Here are some of the other lessons Gangloff gleaned from the experience of blogging breaking news. (Gangloff's comments and examples are indented.)

SPEED COUNTS

First, of course, is to get info out as quickly as possible. The Web frees us from our print publishing schedule. It lets us compete with our television and radio (and blog and Facebook and Wikipedia and whatever else) counterparts in up-to-the-moment accounts, while preserving (and I'll argue, assisting) our newspaper advantage of time and space to dig into stories. We can gather string for print stories, let reporters write what amount to early drafts of print stories -- drafts that sometimes generate new comments and leads -- and by otherwise augmenting print coverage).
 
LOCAL AND LINKS REIGN

Second, we know our community better than other media outlets, and I want our online presentation to reflect this -- to not only give the latest breaking news, but  a local sense of that news and how it impacts the community. Our mix includes everything from schedule changes to scene pieces. It's important to get the voices of regular people, not just victims, officials and spokespeople, into our coverage. Multimedia also is a big part of our presentation, so we try to tie video, slideshows and audio into the succession of breaking pieces. And we try to link to our other content as explicitly as possible, whether it be the periodically updated write-through story on the Virginia Tech shootings, or a previously published profile of a victim. Creating the right links, and especially the right language around them, is tricky on the fly but keeps readers who are new to the site and to the breaking news account from feeling completely out to sea.

LEARN FROM THE PAST

Like many newsrooms that break new ground, especially with a breaking story, previous experience plays an important role.

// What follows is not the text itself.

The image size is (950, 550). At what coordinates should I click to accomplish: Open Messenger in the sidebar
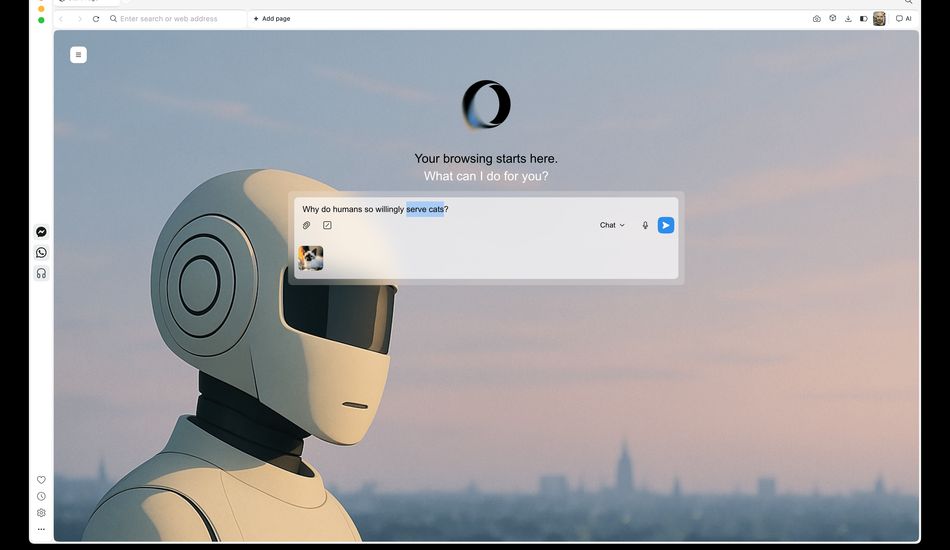click(x=41, y=232)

In 1997, the staff of Newsday won the Pulitzer Prize for spot news reporting for its coverage of the crash of TWA Flight 800 into Long Island Sound the previous July. Miriam Pawel, an editor who helped supervise the team, said another breaking story the previous summer -- brush fires that threatened their community -- led to planning disaster coverage that paid off the night of the plane crash.

That was also the situation in Roanoke, Gangloff said. "The paper's style of online updates is something we developed last fall as we covered the manhunt for an accused double murderer (also an event that spilled onto Tech campus)."

BLOGGING'S DIFFERENT STROKES

A breaking-news blog relies on several categories where content determines each post, Gangloff said.

Among them, with excerpts from the manhunt story the year before:

1. Straightforward breaking-news updates

UPDATED 3:50 p.m.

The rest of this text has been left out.